■ Document passage ■

Well, they either got lucky or died. But also, alcohol probably already existed at the time.

[–] fonix232@fedia.io 3 points 1 month ago (1 children)

Not at the proof level needed for it to disinfect, at least not the earliest body piercings.

Alcohol is a disinfectant only at certain v/v percentages (or proof) - specifically between 60-90% (120-180 proof). 40% (such as vodka, whiskey, and most spirits) works in a pinch as well.

However the earliest alcohols were 10-15% ABV at most. We're talking about beers and wines that came from accidentally allowing fruits, bread, etc., ferment in water.

Now, mind you, even a 5-7% beer or winde won't have much microbial life in it, but that's because of constant exposure to an alcohol-ic environment.

■ Source data ■

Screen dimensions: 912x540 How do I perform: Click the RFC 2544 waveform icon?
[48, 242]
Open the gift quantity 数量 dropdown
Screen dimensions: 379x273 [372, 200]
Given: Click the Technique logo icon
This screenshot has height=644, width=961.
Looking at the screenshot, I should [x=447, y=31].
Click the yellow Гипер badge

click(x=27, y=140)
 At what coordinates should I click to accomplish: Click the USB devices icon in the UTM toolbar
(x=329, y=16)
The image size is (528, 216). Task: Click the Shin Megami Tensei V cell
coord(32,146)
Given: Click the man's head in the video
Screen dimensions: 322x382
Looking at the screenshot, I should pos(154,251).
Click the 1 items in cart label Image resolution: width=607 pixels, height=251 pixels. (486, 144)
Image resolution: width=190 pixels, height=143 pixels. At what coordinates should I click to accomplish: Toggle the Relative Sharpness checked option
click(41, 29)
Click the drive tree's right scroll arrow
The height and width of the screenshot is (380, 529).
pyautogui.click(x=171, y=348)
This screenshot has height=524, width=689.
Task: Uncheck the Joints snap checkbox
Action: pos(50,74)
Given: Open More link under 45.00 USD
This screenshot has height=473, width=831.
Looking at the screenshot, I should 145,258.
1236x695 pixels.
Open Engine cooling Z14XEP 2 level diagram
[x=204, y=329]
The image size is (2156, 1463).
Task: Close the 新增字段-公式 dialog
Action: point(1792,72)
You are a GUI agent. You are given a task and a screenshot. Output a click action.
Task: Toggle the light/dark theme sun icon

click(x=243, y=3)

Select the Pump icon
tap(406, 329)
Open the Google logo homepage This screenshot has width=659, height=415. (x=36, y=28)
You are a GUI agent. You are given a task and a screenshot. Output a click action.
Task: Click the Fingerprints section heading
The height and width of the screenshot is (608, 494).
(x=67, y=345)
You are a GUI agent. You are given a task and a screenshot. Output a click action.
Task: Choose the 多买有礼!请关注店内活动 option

■ To do ■
- 1) Answer these questions using the discussion of alcohol as a disinfectant.
(a) According to the first comment, what happened to the people in question?
(b) Between which v/v percentages does the text say alcohol works as a disinfectant?
(c) What was the highest ABV of the earliest alcohols, according to the text?
- 2) Set down the discussion of alcohol as a disinfectant word for word, starting at "Well, they either" and ending at "earliest body piercings.".
- 3) Write the next part of the discussion of alcohol as a disinfectant, picking up after its final sentence.

■ Answers to this exercise ■
- 1)
(a) They either got lucky or died.
(b) Between 60% and 90% (120 to 180 proof).
(c) 10-15% ABV at most.

- 2)
Well, they either got lucky or died. But also, alcohol probably already existed at the time.

[–] fonix232@fedia.io 3 points 1 month ago (1 children)

Not at the proof level needed for it to disinfect, at least not the earliest body piercings.

- 3)
Now, distillation for alcohol didn't come around until 1000CE-ish (distillation itself has been available since Ancient Mesopotamia, but was primarily used to clean water, or to concentrate perfume). Medieval monks were actually the first to distill wine into aqua vitae (a form of fortified wine)

So no, people ~2000 would not have had access to high enough potency alcohol to be used as a disinfectant.

[–] rockerface@lemmy.cafe 2 points 1 month ago (1 children)
[–] Noodle07@lemmy.world 1 points 1 month ago (1 children)

Fire is great at killing bacteria, piercing with hot metal maybe ?

[–] Phil_in_here@lemmy.ca 2 points 1 month ago (1 children)

It doesn't need to be hot for the bacteria to be dead, just recently to have been hot.